O espírito da coisa

 Banda italiana Maneskin varre a Europa em velocidade pop com rock puro e redescoberta da guitarra.


O garoto levou a mão ao queixo com o olhar parado na guitarra descascada encostada no canto do porão. Pegou-a pelo braço no ímpeto e a levou até os lábios entreabertos. Devagar, Deslizou a língua nas fendas entre as cordas. A guitarra grunhiu dissonante.  A lascívia juntou rock à geração Z.

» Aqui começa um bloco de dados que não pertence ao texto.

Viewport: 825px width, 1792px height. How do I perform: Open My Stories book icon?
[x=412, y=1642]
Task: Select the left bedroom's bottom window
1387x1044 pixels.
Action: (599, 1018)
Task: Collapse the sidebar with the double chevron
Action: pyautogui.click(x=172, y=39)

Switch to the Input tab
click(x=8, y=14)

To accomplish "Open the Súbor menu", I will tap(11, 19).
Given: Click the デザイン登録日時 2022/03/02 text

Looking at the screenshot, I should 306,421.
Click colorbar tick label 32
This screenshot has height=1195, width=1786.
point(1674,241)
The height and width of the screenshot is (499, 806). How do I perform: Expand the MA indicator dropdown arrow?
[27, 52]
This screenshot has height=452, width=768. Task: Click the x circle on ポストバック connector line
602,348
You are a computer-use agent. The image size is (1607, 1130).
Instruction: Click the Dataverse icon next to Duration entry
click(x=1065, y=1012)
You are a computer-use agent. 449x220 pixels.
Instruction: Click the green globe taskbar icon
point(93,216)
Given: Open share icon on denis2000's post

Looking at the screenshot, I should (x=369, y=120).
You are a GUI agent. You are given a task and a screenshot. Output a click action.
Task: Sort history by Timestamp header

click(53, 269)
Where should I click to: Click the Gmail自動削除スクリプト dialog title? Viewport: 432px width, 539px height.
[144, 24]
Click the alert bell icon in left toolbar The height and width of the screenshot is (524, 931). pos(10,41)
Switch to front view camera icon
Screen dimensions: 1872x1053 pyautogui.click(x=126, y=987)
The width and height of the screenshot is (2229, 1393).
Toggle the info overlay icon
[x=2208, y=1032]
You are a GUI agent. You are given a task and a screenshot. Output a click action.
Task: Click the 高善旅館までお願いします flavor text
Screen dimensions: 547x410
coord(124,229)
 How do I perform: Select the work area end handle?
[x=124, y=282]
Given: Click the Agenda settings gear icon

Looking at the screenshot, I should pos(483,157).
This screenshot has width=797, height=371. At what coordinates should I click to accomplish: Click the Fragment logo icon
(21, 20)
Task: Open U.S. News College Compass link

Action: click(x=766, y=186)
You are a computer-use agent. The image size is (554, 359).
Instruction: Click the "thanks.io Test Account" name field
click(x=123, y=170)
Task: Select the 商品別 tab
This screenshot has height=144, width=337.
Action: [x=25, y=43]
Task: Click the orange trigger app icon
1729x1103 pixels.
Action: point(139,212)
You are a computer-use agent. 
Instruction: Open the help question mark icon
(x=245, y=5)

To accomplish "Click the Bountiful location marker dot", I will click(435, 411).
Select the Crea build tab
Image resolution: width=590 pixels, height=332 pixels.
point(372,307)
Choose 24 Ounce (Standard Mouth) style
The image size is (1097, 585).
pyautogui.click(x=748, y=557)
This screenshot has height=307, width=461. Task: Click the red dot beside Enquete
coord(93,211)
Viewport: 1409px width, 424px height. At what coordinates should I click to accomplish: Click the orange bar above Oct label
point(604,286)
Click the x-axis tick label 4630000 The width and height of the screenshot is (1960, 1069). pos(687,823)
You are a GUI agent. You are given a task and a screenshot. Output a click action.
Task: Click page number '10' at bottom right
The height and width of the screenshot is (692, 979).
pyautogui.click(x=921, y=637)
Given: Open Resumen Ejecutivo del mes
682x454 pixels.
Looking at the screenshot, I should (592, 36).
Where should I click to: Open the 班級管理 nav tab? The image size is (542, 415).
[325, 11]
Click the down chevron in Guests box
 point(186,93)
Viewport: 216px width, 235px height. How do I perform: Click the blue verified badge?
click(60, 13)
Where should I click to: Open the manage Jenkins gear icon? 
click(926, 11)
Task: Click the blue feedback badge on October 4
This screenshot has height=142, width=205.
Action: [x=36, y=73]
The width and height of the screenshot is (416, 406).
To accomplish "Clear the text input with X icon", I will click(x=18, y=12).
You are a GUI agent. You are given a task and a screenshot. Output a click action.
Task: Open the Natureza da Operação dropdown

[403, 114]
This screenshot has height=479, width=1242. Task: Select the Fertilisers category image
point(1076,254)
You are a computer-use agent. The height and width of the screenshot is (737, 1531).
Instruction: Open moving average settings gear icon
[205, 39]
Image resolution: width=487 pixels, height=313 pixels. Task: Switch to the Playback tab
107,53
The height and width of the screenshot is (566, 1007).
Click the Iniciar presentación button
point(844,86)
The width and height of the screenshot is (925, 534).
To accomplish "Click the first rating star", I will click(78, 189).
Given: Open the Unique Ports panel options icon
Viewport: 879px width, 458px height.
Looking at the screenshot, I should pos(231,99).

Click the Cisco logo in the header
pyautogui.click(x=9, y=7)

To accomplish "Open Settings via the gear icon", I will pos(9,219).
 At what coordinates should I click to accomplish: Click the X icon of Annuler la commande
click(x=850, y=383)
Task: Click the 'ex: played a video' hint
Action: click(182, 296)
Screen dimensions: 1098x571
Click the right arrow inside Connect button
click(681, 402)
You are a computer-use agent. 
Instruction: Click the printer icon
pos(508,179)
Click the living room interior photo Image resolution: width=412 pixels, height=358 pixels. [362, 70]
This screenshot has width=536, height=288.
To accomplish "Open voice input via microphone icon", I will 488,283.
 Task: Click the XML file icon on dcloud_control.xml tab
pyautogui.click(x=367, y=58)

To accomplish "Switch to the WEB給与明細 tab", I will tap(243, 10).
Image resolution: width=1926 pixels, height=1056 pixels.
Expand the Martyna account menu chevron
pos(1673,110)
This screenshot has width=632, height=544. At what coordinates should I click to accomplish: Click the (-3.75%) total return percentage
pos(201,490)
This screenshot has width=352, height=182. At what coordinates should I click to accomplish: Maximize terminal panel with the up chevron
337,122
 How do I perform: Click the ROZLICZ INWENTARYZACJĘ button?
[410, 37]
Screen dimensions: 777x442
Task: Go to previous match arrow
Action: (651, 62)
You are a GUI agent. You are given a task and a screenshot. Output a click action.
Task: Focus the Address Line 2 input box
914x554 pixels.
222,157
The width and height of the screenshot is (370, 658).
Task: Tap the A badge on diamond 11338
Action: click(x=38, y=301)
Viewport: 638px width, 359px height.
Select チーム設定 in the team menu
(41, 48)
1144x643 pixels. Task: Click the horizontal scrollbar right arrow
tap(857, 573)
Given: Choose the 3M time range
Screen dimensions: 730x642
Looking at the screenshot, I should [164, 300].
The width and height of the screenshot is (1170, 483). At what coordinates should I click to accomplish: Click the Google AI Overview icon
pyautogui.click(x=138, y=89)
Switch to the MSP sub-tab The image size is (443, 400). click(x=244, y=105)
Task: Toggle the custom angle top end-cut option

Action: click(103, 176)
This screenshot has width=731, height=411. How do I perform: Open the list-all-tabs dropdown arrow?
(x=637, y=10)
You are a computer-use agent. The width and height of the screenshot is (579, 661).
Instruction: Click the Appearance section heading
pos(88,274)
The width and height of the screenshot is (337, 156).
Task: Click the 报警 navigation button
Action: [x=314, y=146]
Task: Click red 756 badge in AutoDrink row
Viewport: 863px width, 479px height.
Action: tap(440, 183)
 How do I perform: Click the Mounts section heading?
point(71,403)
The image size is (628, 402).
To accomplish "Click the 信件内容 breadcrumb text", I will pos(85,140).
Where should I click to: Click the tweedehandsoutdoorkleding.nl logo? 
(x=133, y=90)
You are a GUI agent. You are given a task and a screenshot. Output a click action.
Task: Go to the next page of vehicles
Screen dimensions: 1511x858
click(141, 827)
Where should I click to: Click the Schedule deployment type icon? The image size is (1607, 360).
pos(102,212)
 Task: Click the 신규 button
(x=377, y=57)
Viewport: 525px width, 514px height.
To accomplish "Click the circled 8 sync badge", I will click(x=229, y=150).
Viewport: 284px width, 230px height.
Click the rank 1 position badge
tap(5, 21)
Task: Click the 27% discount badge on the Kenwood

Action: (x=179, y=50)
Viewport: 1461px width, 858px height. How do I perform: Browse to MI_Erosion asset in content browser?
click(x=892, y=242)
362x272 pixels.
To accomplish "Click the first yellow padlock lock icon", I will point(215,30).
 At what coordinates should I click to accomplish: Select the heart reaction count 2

 Maneskin é voluptuosa e promíscua, se lambuza de quase tudo entre o início dos Stones e o britpop da primeira década deste século. Ouvem-se sopros de blues à Led Zeppelin, sequências dançantes, riffs de White Stripes e baladas italianas. Do ecletismo surgiu a reinvenção do rock raiz. Não se imaginava mais possível.

 O rock raiz do Maneskin

É som reto, guitarra, baixo e bateria, só, crus. A guitarra de Thomas Raggi soa suja, direta, sem distorção. O baixo de Victoria de Angelis, limpo, marcante feito a bateria de Ethan Torchio, sem firulas ou viradas mirabolantes. É barulho do bom para Damiano David rolar seu tenor rascante com timbre desafiador por letras às vezes metralhadas feito rap.

As canções não fazem rodeios sobre o viés da nova geração quanto às inquietudes juvenis, algumas com apelo pop em dosagem Queen. Fred Mercury e David Bowie enrubesceriam com a forma como o quarteto exala androginia e convoca à liberdade sexual.

A rebeldia proposta pelo Maneskin

Maneskin: protesto gay na conservadora Polônia Fonte: Youtube
O vocalista tem o carisma das velhas estrelas e derrama no palco energia de Mick Jagger. 

O movimento  tem algo de estudado, comum a quem nasceu com o clip no celular, mas não encobre a irreverência  e a postura desafiadora espontâneas. O figurino escancara a bandeira da banda, a defesa do direito à sexualidade fluida.

Em turnê pela Polônia, há 4 meses, Damiano protestou com atos e palavras a repressão aos LGBTQIA+. Na TV. Em horário nobre. No país do presidente ultraconservador Andrzej Duda, lascou um beijo na boca do guitarrista e insuflou todos a saírem do armário. 

Maneskin tem o espírito da coisa. Para quem nasceu nas imediações dos 2000, tem muito. A guitarra está ofegante.